10 - Postas as coisas neste pé, não pode a sentença recorrida deixar de ser substituída por outra que ordene ao tribunal “a quo” a liquidação das retribuições intercalares desde a data do despedimento, ou seja, 27 de Fevereiro de 2003 e a data da prolação da sentença condenatória de fls., ou seja, 15 de Julho de 2005, como expressamente se determinou na sentença liquidanda, contabilizando-se os respectivos juros de mora em conformidade, como se pede e se espera.
(…)
Ao [não] tomar nada disso em consideração, a decisão recorrida violou, entre outros, o disposto nos artigos 378°, 666°, n°1, 671°, nº 1 e 673° do Código do Processo Civil, artigo 1º, nº 2, alínea a) do Código do Processo do Trabalho, artigos 236, nº 1 e 295º do Código Civil.
(…)
Pelo aduzido e no que Doutamente se suprirá, deve a presente apelação ser julgada procedente e, em consequência, a sentença recorrida ser parcialmente revogada, determinando-se o prosseguimento do incidente de liquidação, de molde a contabilizar os valores das retribuições intercalares e respectivos juros de mora devidos pelo recorrente ao recorrido, desde a data do despedimento, ou seja, 27 de Fevereiro de 2003 e a data da prolação da sentença condenatória de fls, ou seja, 15 de Julho de 2005, como expressamente se exarou na sentença liquidanda, com as devidas e legais consequências (…)».

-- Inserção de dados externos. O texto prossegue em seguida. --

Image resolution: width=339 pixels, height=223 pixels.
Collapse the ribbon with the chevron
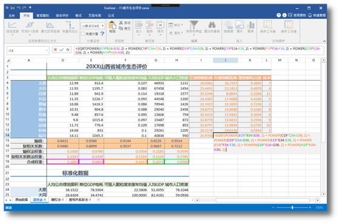pyautogui.click(x=324, y=41)
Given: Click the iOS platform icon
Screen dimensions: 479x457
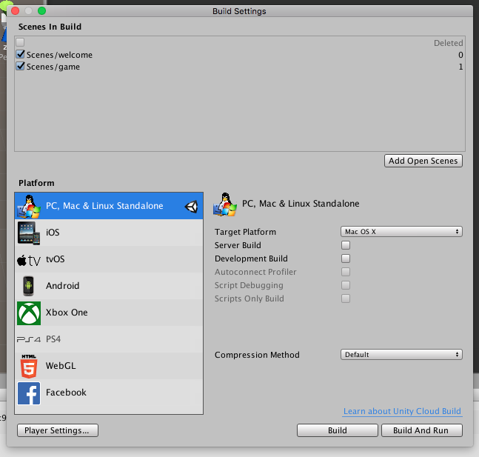Looking at the screenshot, I should [29, 233].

O Autor não apresentou contra-alegações.

O recurso foi admitido na 1.ª instância, como de apelação, a subir imediatamente nos autos, e com efeito devolutivo.

Neste tribunal, a Exma. Procuradora-Geral Adjunta emitiu douto parecer, no sentido da improcedência do recurso.
Respondeu a recorrente, a reiterar o constante das alegações e conclusões anteriormente apresentadas, e a concluir, mais uma vez, pela procedência do recurso.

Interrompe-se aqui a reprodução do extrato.